Plaintiff set up title to lots 1 to 7, inclusive, in block 1, in Hoyt & Robinson's addition to the city of Denver, fronting, 216 feet on Wewatta street, on which he had erected a hotel and several dwelling-houses. After the buildings were erected, and in September, 1881, defendant laid a railroad track through Wewatta street in front of plaintiff's property, about 18 1/2 feet from the sidewalk. The track is above the level of the street, and in itself a considerable obstruction to loaded wagons, and light wagons could not pass over it easily in front of plaintiff's property. But the crossings on either side at Nineteenth and Twentieth streets are convenient for all vehicles.
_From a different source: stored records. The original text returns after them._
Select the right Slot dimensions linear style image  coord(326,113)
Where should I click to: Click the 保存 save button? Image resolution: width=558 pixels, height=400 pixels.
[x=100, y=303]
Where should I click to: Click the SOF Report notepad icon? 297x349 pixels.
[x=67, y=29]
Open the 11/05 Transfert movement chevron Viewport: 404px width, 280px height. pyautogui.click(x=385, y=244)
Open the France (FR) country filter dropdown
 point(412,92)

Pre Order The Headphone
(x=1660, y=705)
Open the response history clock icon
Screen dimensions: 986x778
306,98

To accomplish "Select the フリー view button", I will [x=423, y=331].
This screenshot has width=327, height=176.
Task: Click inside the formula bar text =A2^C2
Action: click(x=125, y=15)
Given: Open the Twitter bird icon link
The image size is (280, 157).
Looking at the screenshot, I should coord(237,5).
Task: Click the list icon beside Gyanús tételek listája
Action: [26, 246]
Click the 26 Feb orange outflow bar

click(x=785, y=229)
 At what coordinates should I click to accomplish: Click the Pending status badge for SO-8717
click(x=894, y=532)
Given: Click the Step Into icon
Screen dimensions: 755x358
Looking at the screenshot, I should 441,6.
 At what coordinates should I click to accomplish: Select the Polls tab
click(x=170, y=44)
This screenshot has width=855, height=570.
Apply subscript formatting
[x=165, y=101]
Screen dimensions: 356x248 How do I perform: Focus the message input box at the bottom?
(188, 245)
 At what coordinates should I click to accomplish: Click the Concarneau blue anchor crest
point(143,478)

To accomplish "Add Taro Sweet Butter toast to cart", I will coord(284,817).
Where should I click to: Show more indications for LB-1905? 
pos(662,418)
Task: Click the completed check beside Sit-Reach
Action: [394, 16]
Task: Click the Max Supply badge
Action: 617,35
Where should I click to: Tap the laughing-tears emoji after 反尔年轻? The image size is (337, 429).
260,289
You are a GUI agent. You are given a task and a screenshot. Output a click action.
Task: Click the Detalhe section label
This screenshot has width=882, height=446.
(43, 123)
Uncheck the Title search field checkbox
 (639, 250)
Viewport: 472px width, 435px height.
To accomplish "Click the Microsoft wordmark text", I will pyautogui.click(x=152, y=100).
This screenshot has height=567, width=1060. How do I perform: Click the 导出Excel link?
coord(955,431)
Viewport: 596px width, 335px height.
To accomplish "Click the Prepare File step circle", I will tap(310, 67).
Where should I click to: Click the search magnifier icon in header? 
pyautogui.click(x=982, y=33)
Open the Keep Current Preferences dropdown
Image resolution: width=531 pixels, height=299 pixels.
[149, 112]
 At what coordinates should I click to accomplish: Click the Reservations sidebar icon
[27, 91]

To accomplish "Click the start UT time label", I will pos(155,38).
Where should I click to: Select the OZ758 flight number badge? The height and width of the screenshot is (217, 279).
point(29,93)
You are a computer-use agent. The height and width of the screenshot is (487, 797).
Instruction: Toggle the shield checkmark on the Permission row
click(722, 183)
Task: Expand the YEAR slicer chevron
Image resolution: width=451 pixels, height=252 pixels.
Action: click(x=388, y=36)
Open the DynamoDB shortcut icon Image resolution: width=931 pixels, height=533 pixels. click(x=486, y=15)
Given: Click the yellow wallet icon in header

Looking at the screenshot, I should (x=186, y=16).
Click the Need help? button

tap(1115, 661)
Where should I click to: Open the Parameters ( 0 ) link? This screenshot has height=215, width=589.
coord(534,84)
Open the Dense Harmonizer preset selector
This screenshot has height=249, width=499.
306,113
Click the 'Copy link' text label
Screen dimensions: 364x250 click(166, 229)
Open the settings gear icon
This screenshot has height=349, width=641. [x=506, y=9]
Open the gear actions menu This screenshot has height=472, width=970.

Two other tracks were laid in Wewatta street, on the opposite side from the plaintiff's property, by other companies which were not parties to this action. Plaintiff alleged that by the track laid by defendant, and the use made of it, his 'facilities for ingress to and from his said hotel and dwelling-houses and lots has been interrupted and cut off, and his said hotel and dwelling-houses have been exposed to damage by fire, and the rental value of his property

Page 395

greatly diminished, and he was subjected to great inconvenience, to his damage in the sum of $15,000.'

The answer denies most of the allegations of the complaint, and alleges that the Colorado Central Railroad Company, in May, 1871, owned a railroad extending from Golden to Denver and elsewhere in the state of Colorado; that the city of Denver then, and ever since that time, owned the said Wewatta street by title in fee, and that on the twenty-fifth day of May, 1871, the city, by ordinance, granted to said Colorado Central the right of way for its track in and through the said Wewatta street. The ordinance was set out in the answer in full, and appeared to be of the scope and effect as stated. It was further alleged that on the first day of March, 1879, the said Colorado Central Railroad Company made and executed to the defendant a lease of its lines, tracks, rolling stock, and property, and all its franchises, whereby the defendant acquired a right to build its said road in the said Wewatta street.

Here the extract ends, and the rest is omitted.